Characterization of a novel mouse model for alveolar epithelial type 2 cell regeneration

A lentiviral vector in which surfactant protein‐C (SP‐C) promoter drives a mutated Herpes Simplex Virus thymidine kinase gene (TKsr39) with enhanced affinity for ganciclovir (GCV) was used to create “SPCTK” transgenic mice on a Rosa R26R background. Descendants from one founder were analyzed for the impact of targeted alveolar epithelial type 2 cell (AEC2) depletion. R26R‐SPCTK mice dosed with 10mg/kg GCV over 7 days become lethargic and exhibit labored breathing.
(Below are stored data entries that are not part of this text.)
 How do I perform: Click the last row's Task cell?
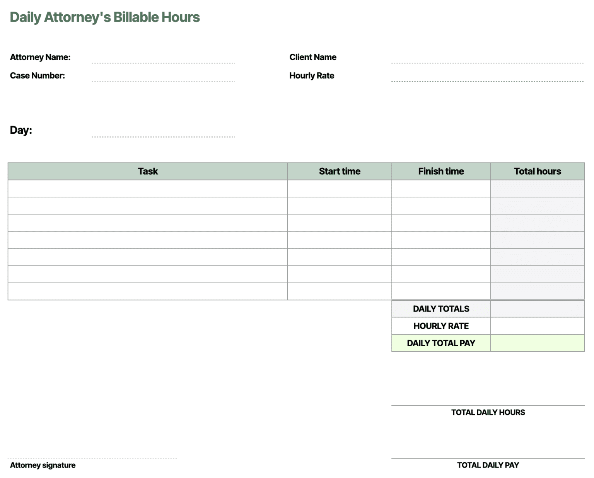tap(147, 291)
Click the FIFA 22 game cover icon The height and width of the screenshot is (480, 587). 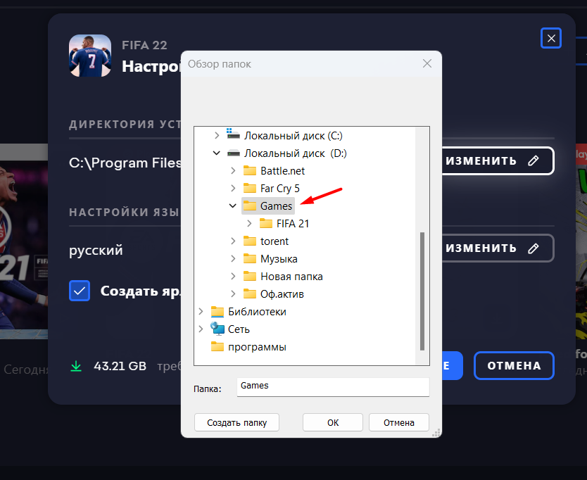tap(89, 56)
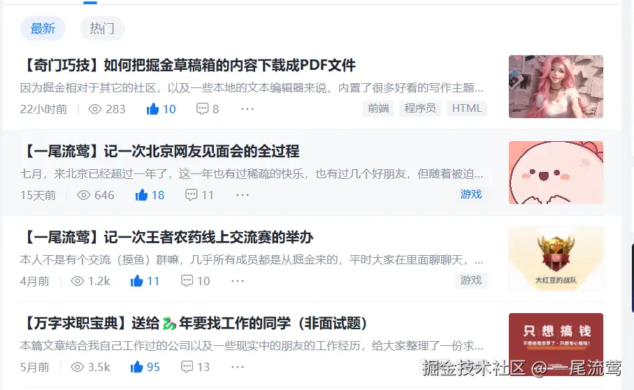
Task: Expand the three-dot menu on the 15天前 post
Action: [243, 195]
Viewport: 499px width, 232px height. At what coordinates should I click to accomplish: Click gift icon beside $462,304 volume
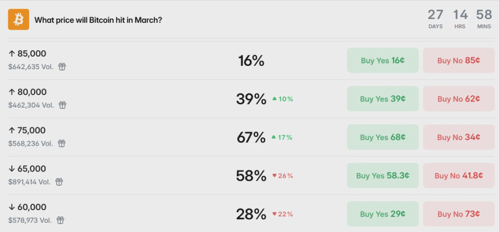(x=62, y=105)
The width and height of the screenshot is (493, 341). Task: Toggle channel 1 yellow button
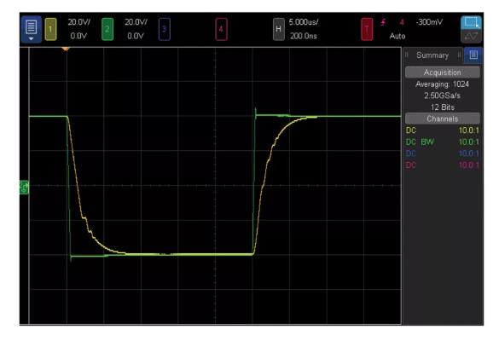click(51, 29)
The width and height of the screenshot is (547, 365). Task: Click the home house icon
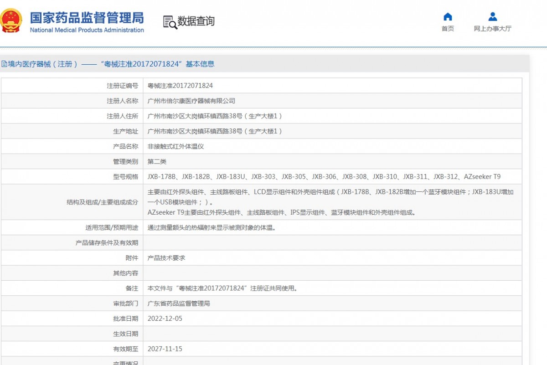point(448,17)
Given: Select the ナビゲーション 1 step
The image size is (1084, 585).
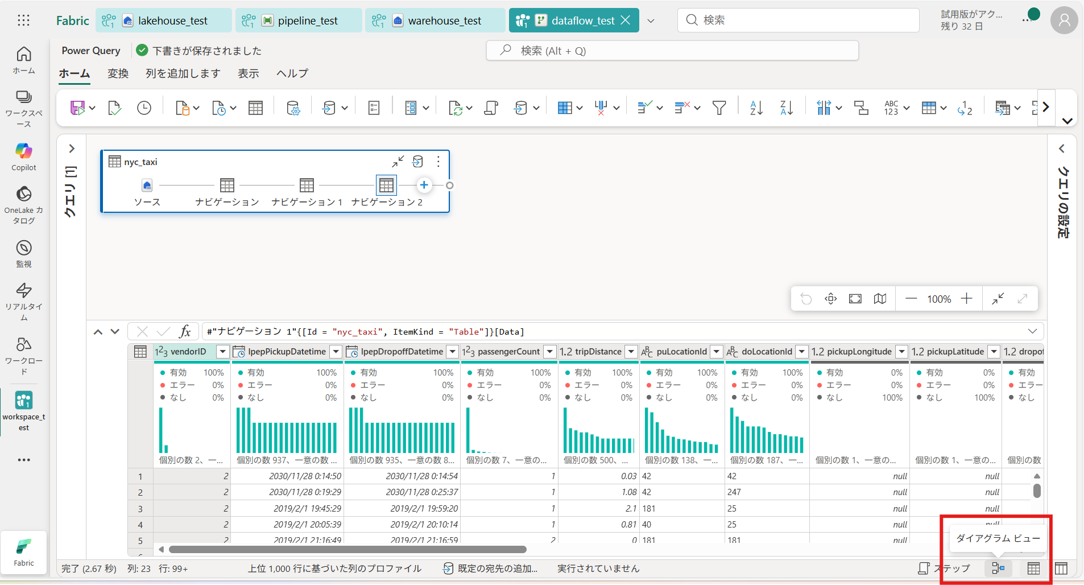Looking at the screenshot, I should coord(307,186).
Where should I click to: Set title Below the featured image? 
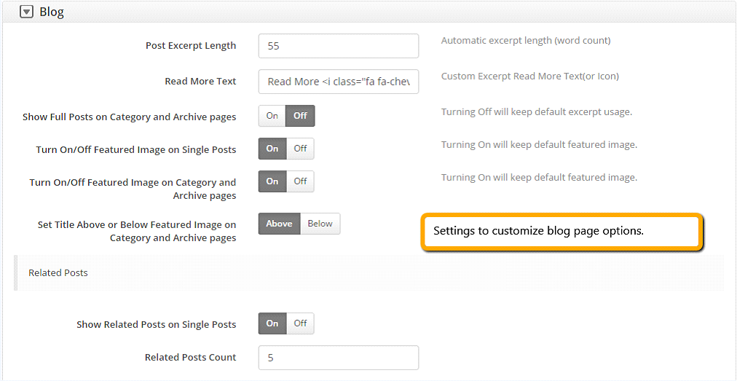click(x=320, y=224)
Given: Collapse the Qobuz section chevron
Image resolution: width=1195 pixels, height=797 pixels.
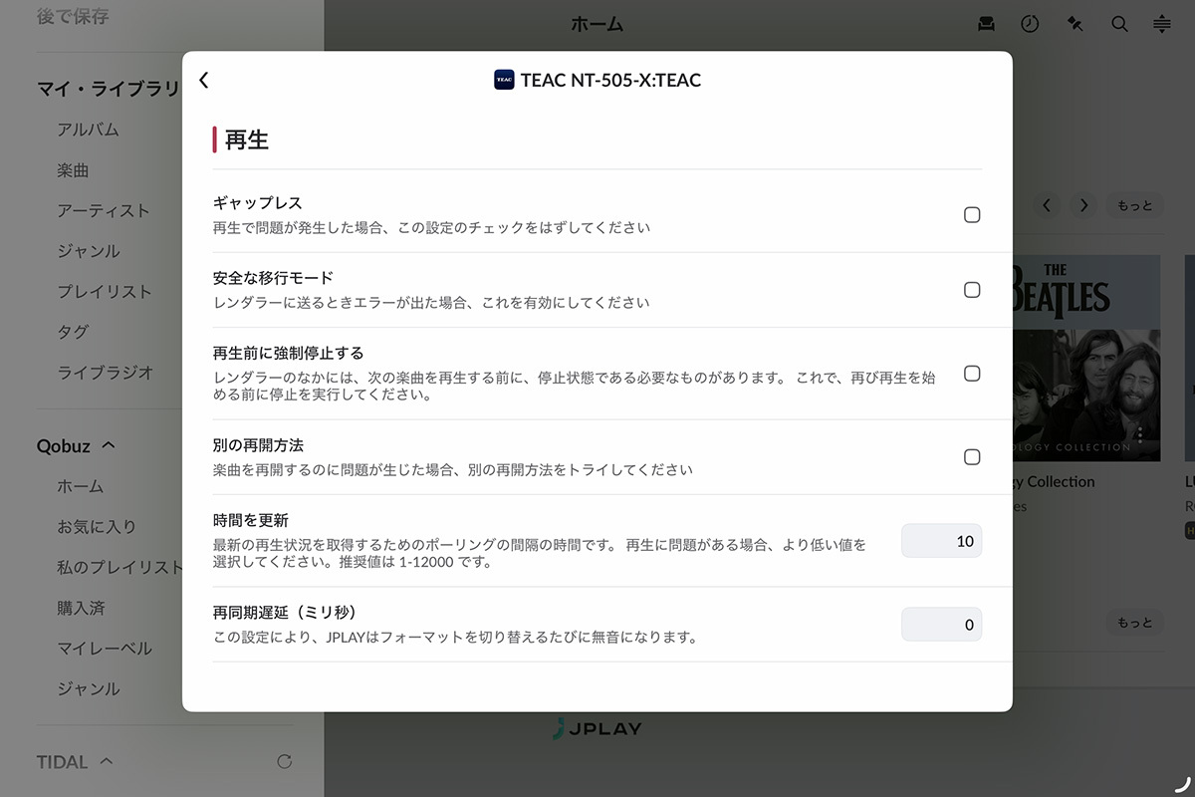Looking at the screenshot, I should (109, 445).
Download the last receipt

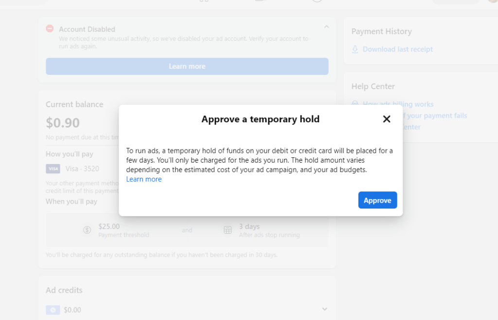[x=397, y=49]
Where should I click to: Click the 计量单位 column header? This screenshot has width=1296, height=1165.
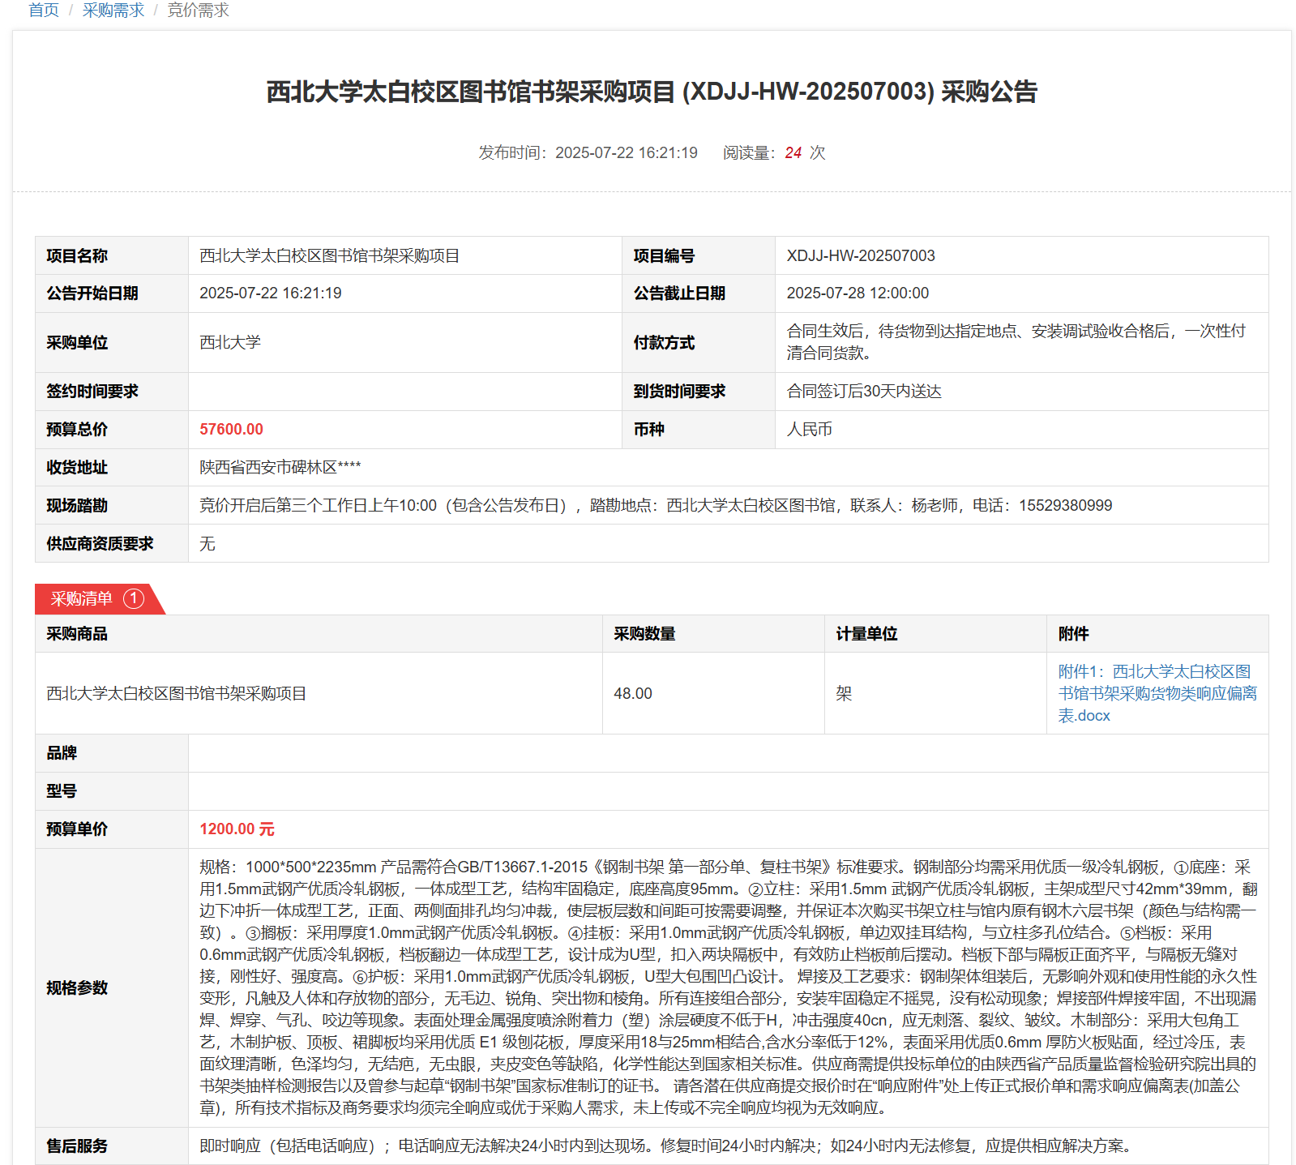(x=866, y=634)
Quantitative immunohistological analysis of lung tissue shows a significant decrease in AEC2 and some decrease in bronchioalveolar stem cells (BASC) by day 7. No notable disruption of Clara cell and AEC1 populations due to bystander effects was observed but a moderate cellular infiltrate appeared in the latter stages of treatment. Compared to GCV‐treated R26R AEC2, GCV‐treated R26R‐SPCTK+/− AEC2 show negligible levels of pro‐SP‐C and minimal mature SP‐C protein present by Western blotting after 7 days GCV treatment. When R26R‐SPCTK mice are treated with 50mg/kg GCV for 2 days, more than 95% of AEC2 are eliminated by day 3 following treatment. By day 5, the number of AEC2 and level of SP‐C expression begins to increase in surviving animals, indicating the de novo appearance of an AEC2 population. Characterization of this regeneration is ongoing.